__TEXT EXTRACT__.

Bundled and clutching my borrowed umbrella, I walked from the bus stop to the crosswalk, where my light was red, and as I waited, I considered the many amusements of my day. It was dark, cold, and wet, but I was in a good humor and close to home. A car drove by and splashed a bit of water close to my feet. Cautiously, I stepped back. A bus approached, and as the front wheels rumbled by, I stepped back even further. Sure enough, the splash was bigger, and as I congratulated myself on having narrowly avoided a minor soaking, the back wheels rolled into that very same puddle, and a tidal wave of water rose viciously into the air, smacking me first clear in the face, then pummeling every part of me from my neck to my feet. I was wet. Immediately, I erupted in a rather giddy solo of high-pitched giggles, and I looked around to make sure I had no audience. I also spit. I mean, I didn’t want any street water festering in my mouth.

I have decided that interesting things happen when I am late to work. Don’t assume this means that I make it a habit of being late to work – it’s happened only twice thus far, but both of those times I couldn’t help but think that perhaps it was worth it. My first late-for-work experience happened one Saturday when it seemed that someone had decided it would sure as heck be super fun to play around with the subway trains instead of letting them stop at their normal stops and come as regularly as they normally come. No, really, the subway construction folks were just doing their jobs and repairing some tracks or something, so I can’t complain. Coming back to the story line, I had waited about half an hour for the number 5 train, only to find that I had to transfer to the number 2 almost immediately, and then eventually transfer back to the 5 if I ever wanted to arrive at my destination. It was on the number 2, which I do not normally take, that the Interesting Thing happened: I heard a woman speaking Romanian on her cell phone. Having just spent three years in Romania, I had been open of ear and eager of mind to find Romanian speakers in New York City, but to no avail until this very moment. As I usually am not inclined to initiate dialogue with absolute strangers, I stood there, nervously, as well as impertinently, eavesdropping on her conversation (because I could), and frantically working up the courage to talk with her when she finished. Finally, my opportunity arrived when, after a couple more phone calls, she closed her cell and dropped it into her purse. “Sunteti din Romania sau Moldova?” (“Are you from Romania or Moldova?”) I asked. Smiling and clearly surprised, she said that she was from Romania and asked about my own country of origin. When I responded with “Sunt americanca” (“I’m American”), she again adopted the look of surprise at finding an American who had somehow or other learned the Romanian language. She was actually from Bucharest, which is where I lived, and after chatting a bit on the 2 train, we then got off to switch to the 5, chatted some more, realized that the 5 was not coming to that station, got back on another 2 train, chatted some more, got off again, and parted ways. I was 20 minutes late to work.

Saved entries
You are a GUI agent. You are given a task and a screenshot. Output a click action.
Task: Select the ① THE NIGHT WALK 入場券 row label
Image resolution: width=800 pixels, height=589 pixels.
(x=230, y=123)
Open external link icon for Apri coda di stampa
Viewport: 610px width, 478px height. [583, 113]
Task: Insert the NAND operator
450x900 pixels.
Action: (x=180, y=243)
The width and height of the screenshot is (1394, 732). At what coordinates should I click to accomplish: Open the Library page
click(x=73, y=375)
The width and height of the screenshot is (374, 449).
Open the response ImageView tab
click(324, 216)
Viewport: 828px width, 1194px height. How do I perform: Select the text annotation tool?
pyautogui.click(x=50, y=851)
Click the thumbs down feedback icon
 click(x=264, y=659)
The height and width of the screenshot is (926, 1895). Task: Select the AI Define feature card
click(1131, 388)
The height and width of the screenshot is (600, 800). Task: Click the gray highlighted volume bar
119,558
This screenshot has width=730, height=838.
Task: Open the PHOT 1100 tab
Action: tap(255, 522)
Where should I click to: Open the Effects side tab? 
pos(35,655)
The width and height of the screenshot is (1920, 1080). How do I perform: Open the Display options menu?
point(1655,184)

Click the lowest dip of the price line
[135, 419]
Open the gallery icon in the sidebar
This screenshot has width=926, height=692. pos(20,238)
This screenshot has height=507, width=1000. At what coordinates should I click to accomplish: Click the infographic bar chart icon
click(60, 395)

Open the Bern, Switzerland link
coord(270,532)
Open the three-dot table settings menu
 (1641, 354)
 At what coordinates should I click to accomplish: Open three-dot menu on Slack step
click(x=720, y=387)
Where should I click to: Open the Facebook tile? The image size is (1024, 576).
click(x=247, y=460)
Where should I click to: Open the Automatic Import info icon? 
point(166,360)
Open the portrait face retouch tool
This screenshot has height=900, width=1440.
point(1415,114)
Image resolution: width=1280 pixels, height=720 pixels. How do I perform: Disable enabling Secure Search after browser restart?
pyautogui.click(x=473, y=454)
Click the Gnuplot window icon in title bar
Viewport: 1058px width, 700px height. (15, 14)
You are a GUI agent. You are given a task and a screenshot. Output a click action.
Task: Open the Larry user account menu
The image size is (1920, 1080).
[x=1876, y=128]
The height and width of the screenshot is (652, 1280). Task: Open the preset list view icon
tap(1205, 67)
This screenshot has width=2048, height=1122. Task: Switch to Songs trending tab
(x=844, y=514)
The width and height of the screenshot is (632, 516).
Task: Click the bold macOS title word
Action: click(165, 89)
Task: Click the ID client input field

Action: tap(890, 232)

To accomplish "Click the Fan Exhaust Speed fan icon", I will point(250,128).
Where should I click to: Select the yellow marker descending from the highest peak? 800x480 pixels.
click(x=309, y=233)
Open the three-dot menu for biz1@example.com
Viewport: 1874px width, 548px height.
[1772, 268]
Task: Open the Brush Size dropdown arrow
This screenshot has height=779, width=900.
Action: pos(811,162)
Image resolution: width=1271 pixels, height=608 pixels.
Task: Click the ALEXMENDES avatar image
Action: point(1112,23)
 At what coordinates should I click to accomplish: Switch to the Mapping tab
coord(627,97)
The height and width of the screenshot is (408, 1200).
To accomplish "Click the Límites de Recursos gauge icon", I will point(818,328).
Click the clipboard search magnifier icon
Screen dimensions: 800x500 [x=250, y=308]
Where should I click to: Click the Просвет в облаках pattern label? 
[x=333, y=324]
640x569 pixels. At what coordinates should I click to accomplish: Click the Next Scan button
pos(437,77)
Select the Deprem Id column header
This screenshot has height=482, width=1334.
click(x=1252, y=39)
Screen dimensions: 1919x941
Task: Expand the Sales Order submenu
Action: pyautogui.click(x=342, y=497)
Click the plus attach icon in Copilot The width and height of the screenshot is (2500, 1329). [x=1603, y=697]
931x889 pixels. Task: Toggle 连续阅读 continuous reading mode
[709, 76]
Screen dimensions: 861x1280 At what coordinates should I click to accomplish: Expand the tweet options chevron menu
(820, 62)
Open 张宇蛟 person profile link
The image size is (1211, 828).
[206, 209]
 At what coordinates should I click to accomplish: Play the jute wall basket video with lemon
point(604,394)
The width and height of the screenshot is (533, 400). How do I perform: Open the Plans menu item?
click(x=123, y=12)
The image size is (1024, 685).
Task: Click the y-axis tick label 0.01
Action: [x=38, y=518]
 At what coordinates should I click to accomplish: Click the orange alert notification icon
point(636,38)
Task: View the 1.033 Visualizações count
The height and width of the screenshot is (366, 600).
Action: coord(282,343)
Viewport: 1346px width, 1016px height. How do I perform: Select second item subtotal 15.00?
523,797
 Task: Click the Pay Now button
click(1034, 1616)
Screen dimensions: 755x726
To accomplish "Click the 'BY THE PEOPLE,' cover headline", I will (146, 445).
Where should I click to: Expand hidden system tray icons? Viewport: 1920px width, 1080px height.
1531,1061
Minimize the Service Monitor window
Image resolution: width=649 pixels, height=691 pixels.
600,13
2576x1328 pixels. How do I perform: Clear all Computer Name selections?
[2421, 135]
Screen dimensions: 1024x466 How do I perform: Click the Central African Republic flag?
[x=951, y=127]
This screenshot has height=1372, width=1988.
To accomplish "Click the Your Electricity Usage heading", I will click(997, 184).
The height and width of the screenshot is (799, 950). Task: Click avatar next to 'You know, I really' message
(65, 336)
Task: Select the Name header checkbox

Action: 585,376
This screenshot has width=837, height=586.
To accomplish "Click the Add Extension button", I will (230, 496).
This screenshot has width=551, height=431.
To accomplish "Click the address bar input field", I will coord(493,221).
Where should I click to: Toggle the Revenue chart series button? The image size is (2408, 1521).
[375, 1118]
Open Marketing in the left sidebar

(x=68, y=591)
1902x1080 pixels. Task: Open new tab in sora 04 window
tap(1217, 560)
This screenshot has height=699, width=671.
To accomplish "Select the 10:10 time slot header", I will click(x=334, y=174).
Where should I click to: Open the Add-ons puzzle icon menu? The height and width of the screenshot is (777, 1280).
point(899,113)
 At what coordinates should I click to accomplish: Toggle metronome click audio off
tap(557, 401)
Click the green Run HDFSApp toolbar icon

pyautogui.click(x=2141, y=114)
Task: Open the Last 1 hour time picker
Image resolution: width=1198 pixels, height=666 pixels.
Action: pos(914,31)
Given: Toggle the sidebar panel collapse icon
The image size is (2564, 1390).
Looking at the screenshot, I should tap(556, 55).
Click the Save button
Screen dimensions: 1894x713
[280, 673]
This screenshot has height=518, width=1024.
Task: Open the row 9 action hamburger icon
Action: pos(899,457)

__REQUESTS__.
1 > Answer from the essay about a splash and a subway ride:
(a) What was the narrator clutching while walking from the bus stop?
(b) How many times has the narrator been late to work so far?
(c) Which city was the Romanian-speaking woman from?
2 > Extend the essay about being late to work, picking up after its final sentence.
These entries were taken from a different source than the text.

__SET OF ANSWERS__.
1 >
(a) A borrowed umbrella.
(b) Twice.
(c) Bucharest.

2 >
That was Saturday. Sunday I was off, and then Monday I ran into the exact same problem. I went through most of the same rigmarole, and when I finally got back onto the 5 train for the last leg of my commute, two loud hip-hop-looking guys with a stereo jumped on the train and started shouting for us to pay attention, as we were, according to them, about to see a pretty darn great show. Turning on the music, they then started dancing. Alright, I thought, they’re going to dance around a bit. That’s nice. I watched with modest curiosity. And then the Interesting Thing took place: they began flipping and jumping like a couple of kernels of popping corn up and down the aisle of the train car! No one was standing in that part of the car, but there were plenty of people sitting, and I was certain that one of the entertainers would kick someone in the face by accident, or land flat on someone’s lap, and all of us wide-eyed passengers pulled in our feet to be on the safe side, but no one was so much as grazed. Towards the end of their show, just to be sure we were truly impressed, they each grabbed each other’s legs, forming a circle, and rolled down the aisle till they were just about to hit one of the poles… and then they rolled around it. Again, I was 20 minutes late to work.

“Caroline Kennedy is here doing a book signing,” I found myself explaining to quite a few customers who wondered why we had closed off a section of the store to their perusals. This explanation was met with various reactions:
“Oh, really? No wonder there are so many people here!”
“*%@#! Every time I come to this store there’s a *#$@ book signing!”
“Who’s Caroline Kennedy?”
Despite the more negative comments, I decidedly enjoyed the event and got something of a kick out of one particular suggestion, offered by a little middle-aged woman with some kind of accent that made it just hard enough to immediately comprehend what she wanted:
“I tell you my name, an’ you tell Mrs. Kennedy. She know me. Maybe she be surprise to know I here. But I know her. An’ then I can go to front of the line.”
Nice try.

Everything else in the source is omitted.